JEREMY LEATINU’U
Jeremy Leatinu’u’s early practice explored performance through the public choreography of simple actions and movements that engaged with Māori and Pasifika understandings of time, place, language and people. The clarity and simplicity of this early work is evident in Te Whakawhitinga 2022, in which the artist shares a slowly unfolding story of one man through a complex interweaving of history and experience, language and landscape, people and place.
Part-way through Te Whakawhitinga, one of the film’s two narrators, ‘Pāpā’, shares that Rongomātāne (the atua, or god, of peace and agriculture) is on one side, and Tūmatauenga (the atua of war) on the other. Te Whakawhitinga presents Pāpā’s journey between Rongomātāne and Tūmatauenga, recounting his travel as a young man ready to take on the world, through to the time of Te Pakanga Tuarua o te Ao (World War Two) and back to the present day.

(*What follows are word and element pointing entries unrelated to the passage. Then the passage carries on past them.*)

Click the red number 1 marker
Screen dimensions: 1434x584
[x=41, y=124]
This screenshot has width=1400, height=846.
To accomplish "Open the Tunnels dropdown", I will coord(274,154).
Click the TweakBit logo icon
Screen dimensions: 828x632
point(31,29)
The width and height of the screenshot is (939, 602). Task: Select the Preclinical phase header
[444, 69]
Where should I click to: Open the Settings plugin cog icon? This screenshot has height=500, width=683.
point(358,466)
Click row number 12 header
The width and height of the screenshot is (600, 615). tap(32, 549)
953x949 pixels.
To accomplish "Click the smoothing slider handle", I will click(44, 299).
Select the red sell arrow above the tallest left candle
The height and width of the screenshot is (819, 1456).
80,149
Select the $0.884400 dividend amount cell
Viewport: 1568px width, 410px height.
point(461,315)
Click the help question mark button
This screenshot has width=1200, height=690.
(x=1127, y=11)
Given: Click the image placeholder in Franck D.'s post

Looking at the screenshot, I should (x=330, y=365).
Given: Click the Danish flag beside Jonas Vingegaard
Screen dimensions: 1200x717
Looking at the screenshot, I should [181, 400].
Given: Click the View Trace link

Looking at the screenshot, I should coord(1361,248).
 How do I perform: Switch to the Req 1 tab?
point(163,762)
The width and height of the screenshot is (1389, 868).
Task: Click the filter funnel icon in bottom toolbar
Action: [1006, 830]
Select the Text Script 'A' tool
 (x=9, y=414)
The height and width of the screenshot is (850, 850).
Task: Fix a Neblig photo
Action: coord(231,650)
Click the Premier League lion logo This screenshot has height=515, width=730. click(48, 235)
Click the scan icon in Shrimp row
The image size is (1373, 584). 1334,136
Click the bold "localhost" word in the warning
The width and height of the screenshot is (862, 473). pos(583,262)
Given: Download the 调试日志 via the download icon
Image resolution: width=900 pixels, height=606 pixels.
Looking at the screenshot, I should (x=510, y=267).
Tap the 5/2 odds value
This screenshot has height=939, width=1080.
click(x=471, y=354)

Just as Pāpā moves through time, the narration of his journey moves through generations, as it is shared by both the protagonist and his daughter. This fictional story traces the decades of Pāpā’s adult life, together with the path of his ancestors in their travels from their northern homeland to invade the lands of the south. While triggered by the events of World War Two, Pāpā’s journey south to enlist in the army was not – like that of his ancestors – for the conquest of the lands of another iwi (people/tribe), but to capture hearts, as he befriends fellow soldiers from varying iwi, then marries, before returning north with a family.
In many ways, Jeremy Leatinu’u’s Te Whakawhitinga is as much about the land as it is about Pāpā. Images of a slowly unfurling koru (fern frond) and sweeping vistas introduce audiences to the landscape as another character in the narrative, rather than as merely a backdrop.